From the South Salem HS track in OR, Pam Smith writes:
Instead of going all out, this year I did the TVR as part of my last long track run pacing session before the Dawn to Dusk to Dawn 24 hour run. My friend Dennis ran step for step with me except for a one-lap bathroom break. I was targeting 100M-world record pace (8:16), but we were a little faster than the target pace. Perhaps the excitement of the Titus van Rijn had us a little too fired up! No cherry soda for us at the end as we had several more miles to do, but I did indulge in a pack of cherry blossom Honey Stingers mid run.
Ten days later, I spent a full 24 hours running around the track. Anyone interested in how that went can find my report here: http://theturtlepath.blogspot.com/2016/05/91-of-perfect-race.html. Unfortunately, I was too wrecked after that run to take a more focused stab at the TVR before the deadline!
From the Woodland track in Seattle, Katie Galdabini reports:
I feel lucky to have had such a perfect day today to run—It was clear and cool in the low 60s, with just a little bit of sun coming in towards the last few laps. It was pretty quiet and empty on the track when I was there, except for a couple of people kicking a soccer ball around on the infield. I really loved having this hour all to myself (pretty rare these days!), just enjoying the quiet of the morning and being outside. This event is one of my favorite yearly traditions and I’m so glad you keep this going! The Thomas Kemper Black Cherry soda was great, much better than whatever brand I had last year.

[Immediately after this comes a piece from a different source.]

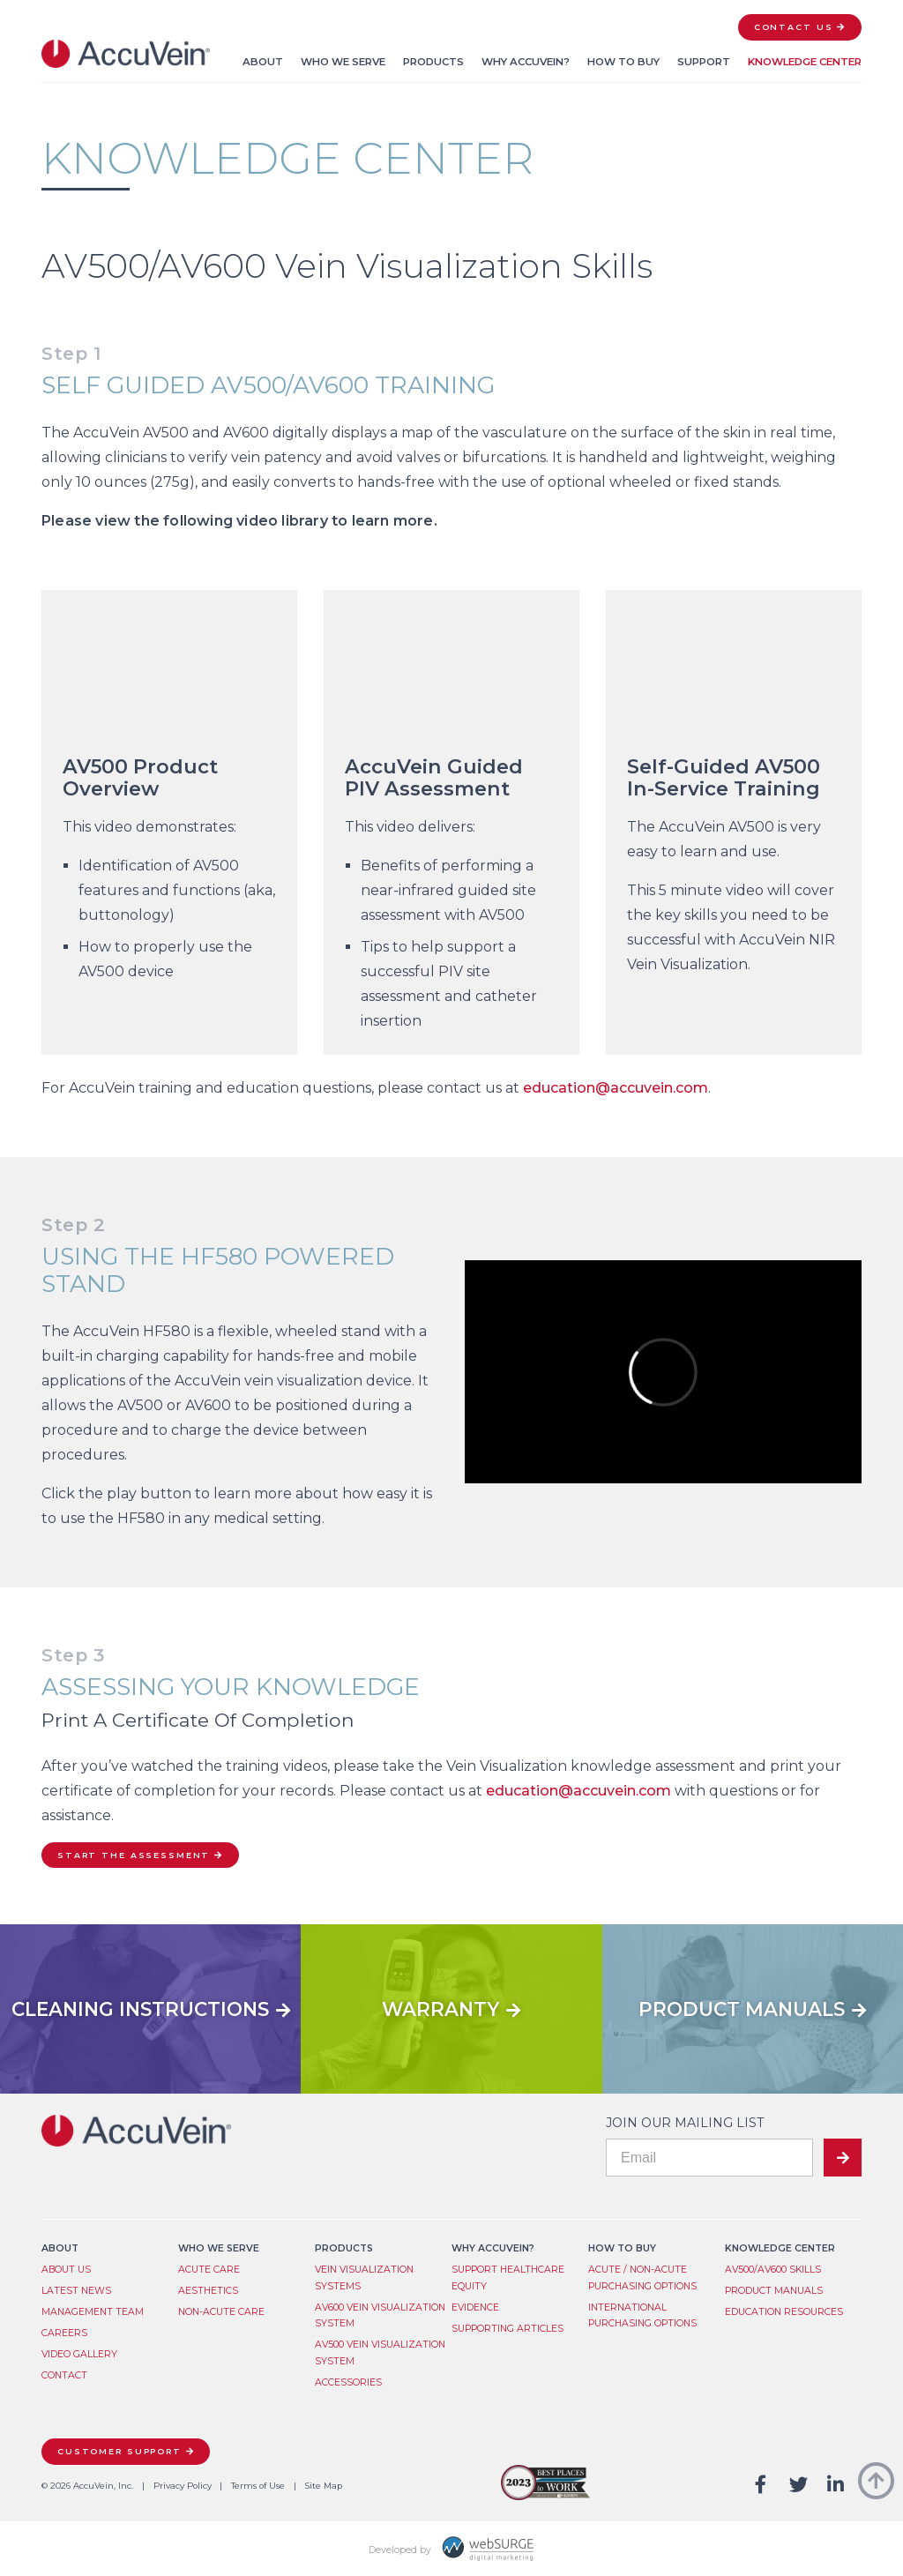 This screenshot has height=2576, width=903. What do you see at coordinates (508, 2278) in the screenshot?
I see `Support Healthcare Equity` at bounding box center [508, 2278].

From the Claremont High School track, in CA, Andy Lee Roth reports:
Inspiration comes in many forms. I had all but decided not to run TVR this year. Then I got a text from my father, letting me know that he and my mother had completed their Titus hour. Adding their results to this year’s tally made me realize that, as long as I was healthy, I had no good reason not to go the track.
Liz and I enjoyed a cool, overcast morning. I set off to Erykah Badu singing “The Healer,” had my usual mental low patch around 20-25 minutes, and finished to Mogwai’s mighty “Wizard Motor.” Along the way I thought about Dainin Katagiri’s teaching, “Whether we like it or not, time is constantly freeing us from our small territory.” Across this hour, not to mention eighteen years of Titus, I have found this to be true. Our post-run cherry “soda” was a homebrew of fizzy water and cherry juice that was truly delicious after the challenging effort.